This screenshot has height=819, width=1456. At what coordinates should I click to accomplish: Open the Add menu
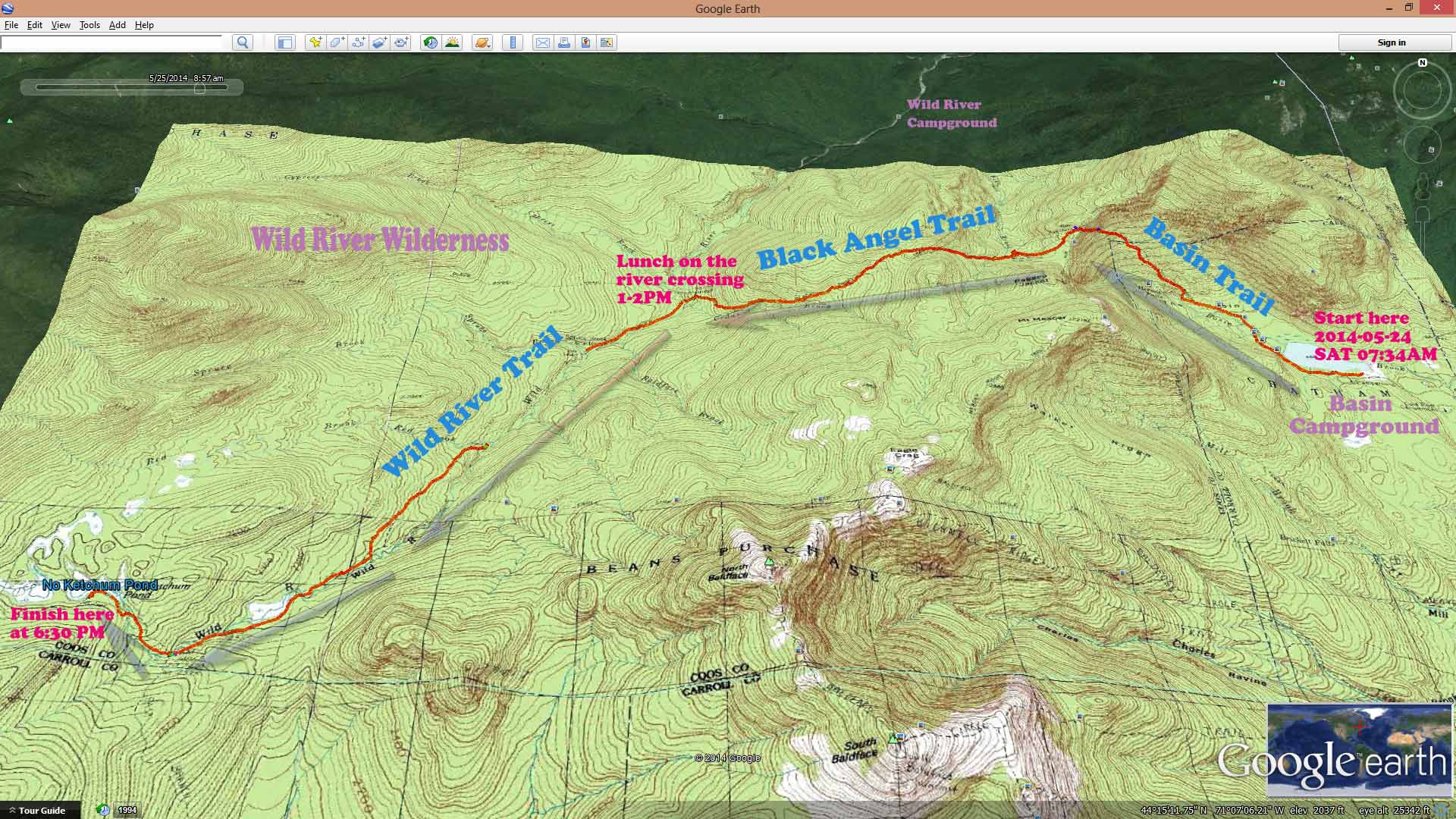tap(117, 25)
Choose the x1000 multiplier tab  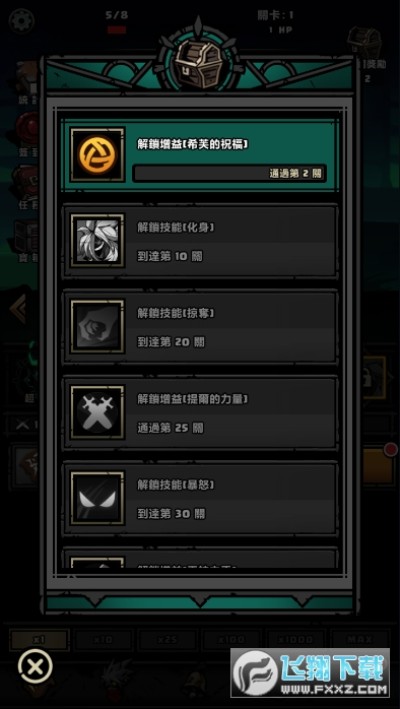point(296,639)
- - -
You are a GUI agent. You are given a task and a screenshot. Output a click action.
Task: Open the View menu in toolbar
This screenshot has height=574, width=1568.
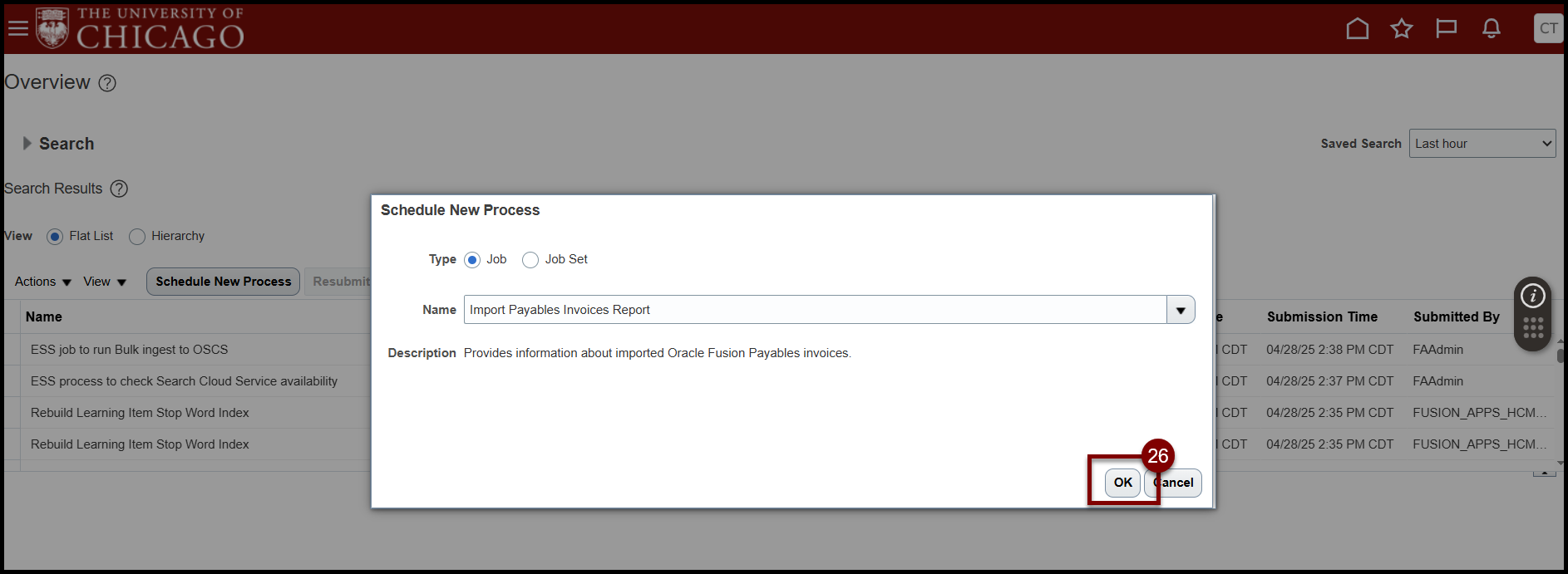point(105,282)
- - -
Directions »
Please pick out every line in the items above that contains the string "width", copying each one in full. Case matters.

Solution below »
This screenshot has height=819, width=1456. At what coordinates should I click to accomplish: Open the Add menu
This screenshot has height=574, width=1568.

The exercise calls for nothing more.